-- Opening Marker --
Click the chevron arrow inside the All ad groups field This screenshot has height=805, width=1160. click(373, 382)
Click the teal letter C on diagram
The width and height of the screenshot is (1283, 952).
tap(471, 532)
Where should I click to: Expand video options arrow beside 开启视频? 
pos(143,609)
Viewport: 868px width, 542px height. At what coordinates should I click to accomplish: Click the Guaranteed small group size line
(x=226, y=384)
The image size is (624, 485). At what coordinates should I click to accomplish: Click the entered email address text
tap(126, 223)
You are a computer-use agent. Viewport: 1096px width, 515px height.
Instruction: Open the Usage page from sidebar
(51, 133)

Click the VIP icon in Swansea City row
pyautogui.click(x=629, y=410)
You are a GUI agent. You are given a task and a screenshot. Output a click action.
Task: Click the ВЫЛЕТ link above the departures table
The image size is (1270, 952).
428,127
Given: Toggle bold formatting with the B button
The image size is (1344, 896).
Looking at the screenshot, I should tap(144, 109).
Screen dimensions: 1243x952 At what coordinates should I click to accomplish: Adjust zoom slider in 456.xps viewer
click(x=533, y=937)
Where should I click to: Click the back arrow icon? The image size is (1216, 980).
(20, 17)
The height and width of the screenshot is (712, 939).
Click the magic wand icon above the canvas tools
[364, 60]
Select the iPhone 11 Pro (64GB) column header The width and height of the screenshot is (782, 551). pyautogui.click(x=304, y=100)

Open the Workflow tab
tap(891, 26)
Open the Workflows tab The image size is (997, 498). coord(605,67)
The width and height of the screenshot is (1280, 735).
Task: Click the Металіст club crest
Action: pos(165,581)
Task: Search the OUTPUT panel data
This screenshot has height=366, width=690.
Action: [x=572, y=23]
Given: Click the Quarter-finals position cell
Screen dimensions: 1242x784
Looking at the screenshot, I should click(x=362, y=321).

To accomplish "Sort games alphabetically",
-- Closing Marker --
Task requirements: Check each line above for the string "agent" and show the ones that have it.

Written answer:
You are a computer-use agent. Viewport: 1096px width, 515px height.
You are a GUI agent. You are given a task and a screenshot. Output a click action.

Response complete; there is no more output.